A 99 Designs competition refined them.
Designer Blake Barnes finished the job.
But here’s what AI can’t do:
It can’t answer the most important question.
What am I to you?
AI can execute brilliantly once you’ve landed on your positioning.
It can’t—and shouldn’t—choose one for you.
That answer has to come from you.
Positioning People
The fundamentals expressed by Ries and Trout also apply to individuals.
In the LBM industry, I see John Powers building a reputation on Instagram. A.J. Mozingo is developing a distinctive voice on LinkedIn. Mark Weber is taking it to the next level by writing a book.

Different platforms.
Different voices.
Same objective: Occupying a specific place in the minds of the people they hope to serve.
Positioning and Branding: Thinking Beyond the Logo
Sales leaders often talk about the importance of qualifying prospects.
And that’s necessary, yet insufficient.
We also need to think about disqualifying prospects.
The best branding encourages the right customers to lean in while discouraging the wrong ones, helping them to opt-out.
Strong positioning creates clarity.
Here’s who we are and who, exactly, we help.
Because you don’t serve a market.
You serve individuals.
Each with their own needs, fears, and pains.
Each with plenty of opportunities to grow.
If you try selling to all of them, you’ll be memorable to none of them.
So, What Am I to You?
Whether you’re intentional about it or not, you’re shaping the answer to that question every single day.

Given exercise:
Continue the piece on positioning and branding, picking up after its final sentence. The rows that follow come from a separate source.

Stored rows:
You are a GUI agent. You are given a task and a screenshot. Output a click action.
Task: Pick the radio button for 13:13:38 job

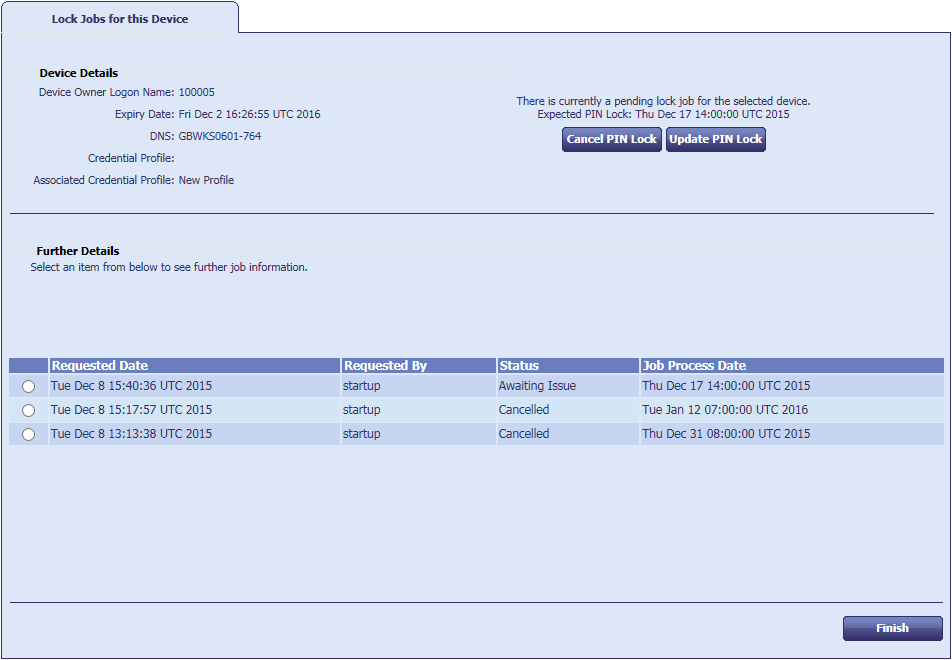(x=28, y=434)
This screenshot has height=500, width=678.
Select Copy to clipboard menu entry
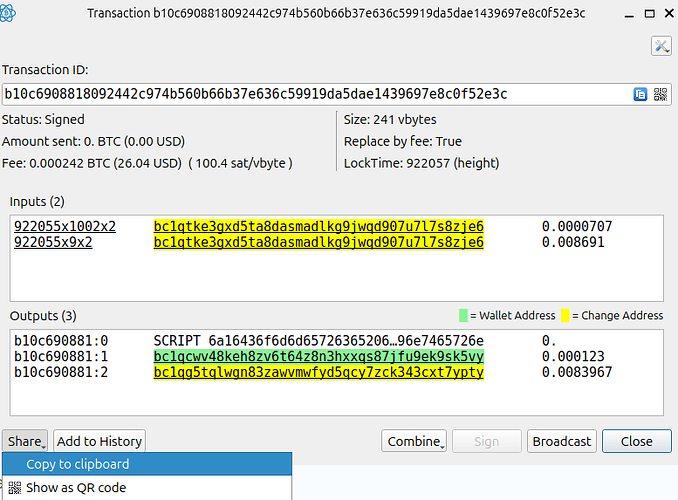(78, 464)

* * *

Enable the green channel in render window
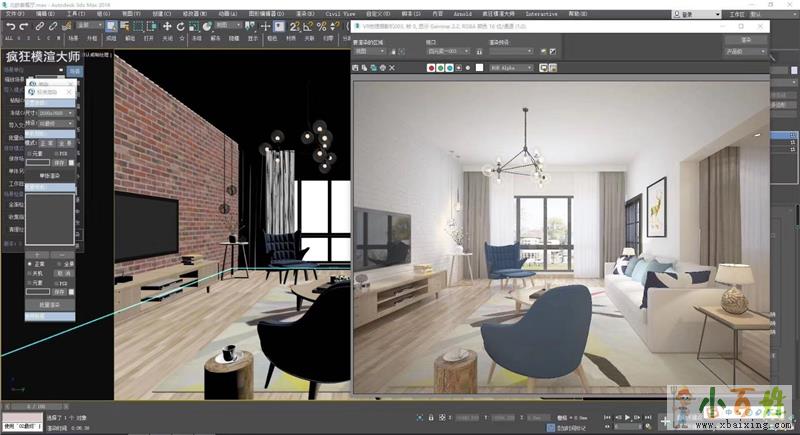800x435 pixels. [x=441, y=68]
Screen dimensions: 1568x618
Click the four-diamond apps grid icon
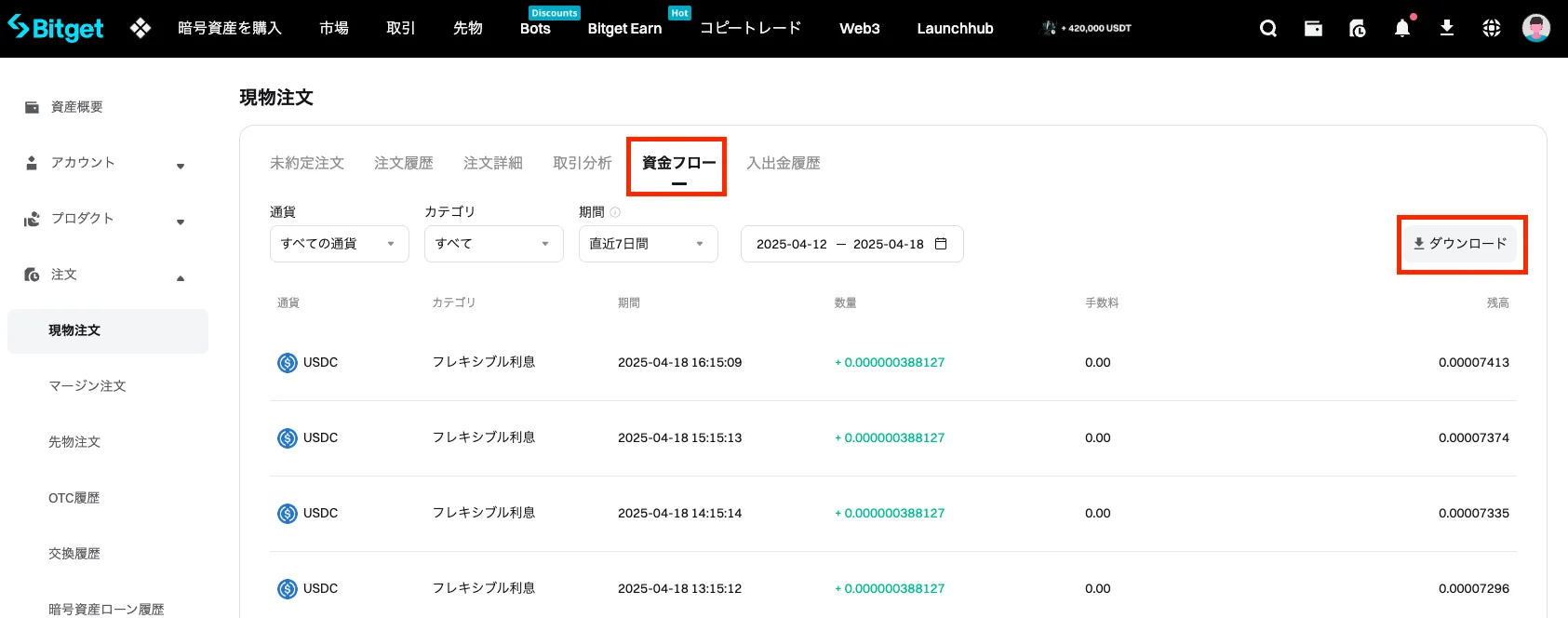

Exercise response:
Every call you make.
Every job site visit.
Every problem you solve before the customer even knows they’ve got one.
You walk away and your customer thinks, That’s my guy!
(And yes, ladies, you’re that guy too.)
That’s positioning.
Not a logo.
Not a tagline.
The way you make your customers feel.
Which brings me to why we’re launching two programs this year—and why we built them the way we did.
The OSR Academy is built around a simple belief: That standing out in a crowded market is a skill.
It can be taught.
It can be practiced.
And failing to plan = planning to fail.
The Academy is a 12-month program designed to help outside sales reps develop the skills, habits, and confidence to become the kind of rep customers don’t just buy from—they refer.
We’ve run this program for five years.
The results speak for themselves.
Seats are limited and enrollment closes soon.
The Sales Managers Guild is built around an equally simple belief: Great sales cultures don’t build themselves. They require leaders who know how to coach. Who know how to hold people accountable without crushing their confidence.
Sales leaders who can build a pipeline without inducing panic.
The Guild is for sales managers who are ready to stop walking alone.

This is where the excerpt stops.